By Steve Orbanek
Marketing Communications Specialist, Penn State Behrend
For some kids, it’s Cartoon Network. For others, it’s Nickelodeon. For Joel Solomon, it was the Science channel?
“Growing up, I just always watched that channel,” says Solomon, who recently completed his junior year at Penn State Erie, The Behrend College. “I was fascinated by what humanity has been able to do over the years, and I knew that I wanted to be a part of that.”
Math and science resonated with Solomon, and that interest led the New Wilmington, Pa., native to Penn State Behrend. As he got older, he knew he wanted to pursue research in college, and he could think of no better destination than Behrend.
“Being able to get a great education at a small campus is great,” says Solomon, a physics major. “I was looking for a research-oriented institution, and Behrend is one of the few schools in the region that offers such opportunities. I know that with a degree from here, I can go anywhere that I choose.”
This past year, Solomon collaborated with Bruce Wittmershaus, associate professor of physics, on a research project titled, “Concentration Dependence of Coated Gold Nanoparticles for Metal Enhanced Fluorescence.” The project was recognized as the Best Poster Presentation this past April at the Sigma Xi Undergraduate Student Research and Creative Accomplishment Conference.

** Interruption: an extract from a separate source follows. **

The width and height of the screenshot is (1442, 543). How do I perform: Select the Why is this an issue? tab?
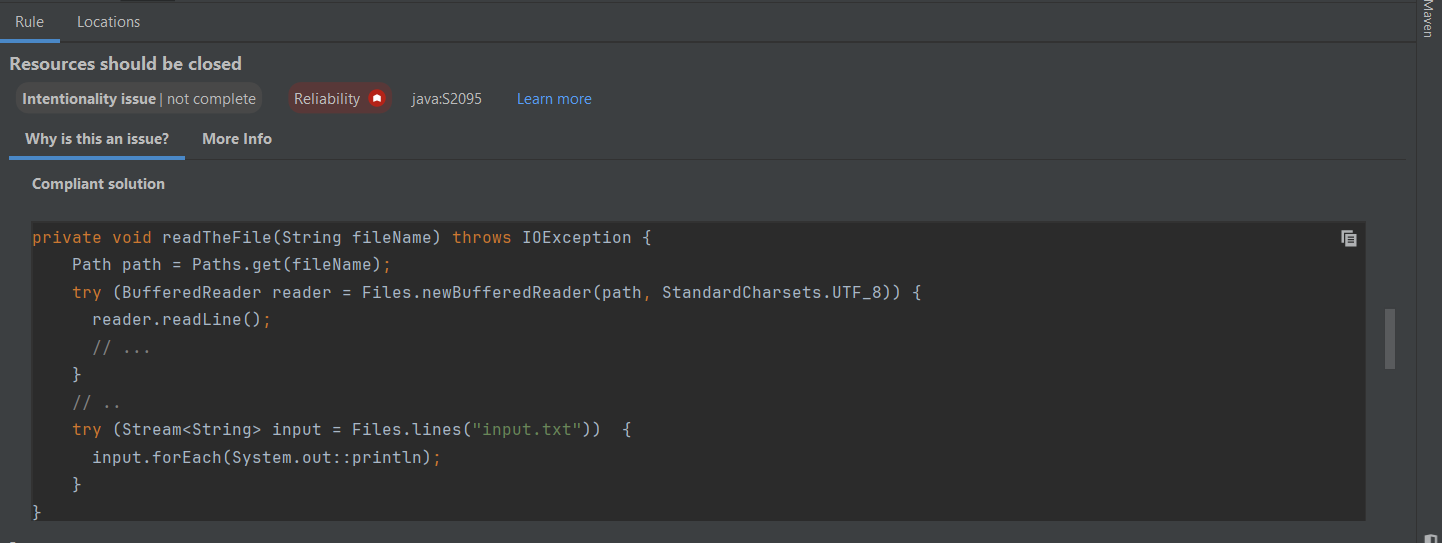97,139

Undergraduate research has been a big part of his time at the college, but Solomon’s interests go beyond the academic realm. For the past three years, he’s been a goalie on the men’s soccer team. This past year, Solomon was inducted into Chi Alpha Sigma, a national society that honors collegiate student-athletes who excel in both the classroom and in athletic competition. The society recognizes student-athletes who received a varsity letter in their sport while maintaining a cumulative GPA of 3.4 or higher throughout their junior and/or senior years. Solomon is also a former AMCC All-Academic selection.
“I feel as if soccer complements my academics. Just being physically active helps me keep up with my coursework,” he says.
Solomon’s accomplishments on the field and in the classroom played a key role in his receiving the 2014-15 T. Reed Ferguson Award last April at the college’s 66th annual Honors and Awards Convocation. The award recognizes a junior who has demonstrated scholarship, leadership and citizenship through academic and out-of-class involvement and gives promise of further achievement in the senior year.
“I was very happy to receive the award, and it was nice to know my work is paying off,” Solomon says. “It just reassured me that I’m on the right path, but I know there’s more that I can do.”
Solomon will get the chance to fulfill that promise of further achievement this fall, continuing his undergraduate research as the recipient of a grant to explore the topic of “Enhancing the Photostability of Fluorophores Using Metal Enhanced Fluorescence.”
For the future, Solomon plans to attend graduate school and possibly work with optics. His ultimate goal, though, has its roots in the programs he watched on Science as a boy.
“My dream job is always going to be something with NASA. I have always been fascinated by all of NASA’s accomplishments,” he says, “so that’s the dream, and that’s what I’ll keep working toward.”